Lots of interviewers seem to tell their guest’s story in the questions that they ask. I like to keep the questions a bit simple and curious and let the guests tell me their story. In my interviews you’ll hear me say “Wow!” and “Amazing!” a lot because I always learn things I didn’t know about my guests, even when I thought I knew them very well!
The Studio: The best place for me to record of the interviews are my studios, Electracraft EAST and WEST, in New York or Los Angeles respectively.
I place the interview subject in the vocal booth with a perfect sight line to me in the control room. I like to be alone with my subjects, so me being in the control room gives me access to monitor the Pro Tools and recording levels as we record. The separation between the two voices enhances the sound quality as well as gives me options for editing later on.
I use the same signal path and microphones I would as if I were recording vocals for a musical project. That gear includes vintage Neve mic preamp’s, API Mic Pre’s, Universal Audio 1176 compressor, Retro Tube Compressor, Neumann Tube M146, Neumann U87, AKG 414, Shure SM7.
Due to some subjects not being able to make it to the studio, I record on location using a Tascam DR–40 PCM recorder with two Audio-Technica AT803 clip on condenser mics or a Pro Tools rig at that location.
The Recording: I wasn’t previously trained or experienced as an interviewer before I started doing Room Tone but I find that, just like in a recording session, the vibe is very important in getting a comfortable, insightful and interesting conversation.
It seems the most important part of the recording set up is that the guest is comfortable, has good sight lines and a comfortable headphone mix.

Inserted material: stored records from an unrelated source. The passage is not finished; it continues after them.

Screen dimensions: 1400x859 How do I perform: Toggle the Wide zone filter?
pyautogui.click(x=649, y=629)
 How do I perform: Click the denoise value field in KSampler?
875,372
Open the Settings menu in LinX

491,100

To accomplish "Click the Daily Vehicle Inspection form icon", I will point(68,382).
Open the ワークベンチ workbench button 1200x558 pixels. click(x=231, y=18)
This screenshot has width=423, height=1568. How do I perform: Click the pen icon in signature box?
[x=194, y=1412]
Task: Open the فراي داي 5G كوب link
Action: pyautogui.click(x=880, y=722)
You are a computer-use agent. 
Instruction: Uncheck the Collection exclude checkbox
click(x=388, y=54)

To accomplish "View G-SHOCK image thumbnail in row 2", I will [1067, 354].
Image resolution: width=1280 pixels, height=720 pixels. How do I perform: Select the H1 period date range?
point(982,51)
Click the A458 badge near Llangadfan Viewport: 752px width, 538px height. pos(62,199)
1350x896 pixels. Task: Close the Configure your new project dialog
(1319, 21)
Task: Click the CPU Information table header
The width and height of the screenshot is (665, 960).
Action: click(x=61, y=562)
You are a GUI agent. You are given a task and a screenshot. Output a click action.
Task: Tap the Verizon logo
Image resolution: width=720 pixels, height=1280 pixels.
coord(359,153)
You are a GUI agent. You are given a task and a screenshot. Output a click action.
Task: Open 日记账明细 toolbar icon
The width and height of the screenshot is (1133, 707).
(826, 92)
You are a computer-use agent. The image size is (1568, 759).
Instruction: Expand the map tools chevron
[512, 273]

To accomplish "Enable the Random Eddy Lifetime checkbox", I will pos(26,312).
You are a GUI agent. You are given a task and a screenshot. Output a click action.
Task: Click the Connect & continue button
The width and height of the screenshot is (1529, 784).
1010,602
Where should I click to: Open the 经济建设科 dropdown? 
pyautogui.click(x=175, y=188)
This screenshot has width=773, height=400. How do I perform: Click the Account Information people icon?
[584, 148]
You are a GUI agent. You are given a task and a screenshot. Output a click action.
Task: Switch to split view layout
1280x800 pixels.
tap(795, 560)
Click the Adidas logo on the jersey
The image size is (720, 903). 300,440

Guests that are not involved in the recording industry are new to the process of recording and are excited to hear their voices (and mine) so clear and precise.
Some of my guests come in twos (EDM Duo Peking Duk, chef and restaurateur partners Johanne Killeen and George Germon of Il Forno and Hugue Dufour and Sarah Obraitis of M Wells) so I’ve tried several techniques including a single mic in a figure 8 pattern with the guests facing one another, a single mic in a cardioid pattern with the guests facing me, and recently using two clip-on lavaliere type mics.
Editorial: I record and edit the podcast interviews in Pro Tools. If I recorded interviews on location with the Tascam DR–40, I transfer those files into Pro Tools for editing. I add an intro and outro to each interview with voiceover and music and Pro Tools works well for that as well.
I’ve been using Pro Tools for music production since it first came out so am very comfortable working in that platform. I find shuffle mode very helpful (if not a bit dangerous!) when editing the interviews. Working with the two tracks of the conversation, shuffle mode helps me edit without throwing the tracks out of alignment.
Editing a conversation needs to be very precise as you don’t have thundering drums or loud guitars to cover your bad edits! Breaths, background noise and talking over one another makes things interesting.
I found to keep an interview interesting, I think of it just as if I was producing a great song. You create a comfortable flow, take out some boring bits and keep it interesting and exciting throughout, building to a satisfying end. A lot of those things happen during the interview itself and depend on the guest, but postproduction editing helps as well.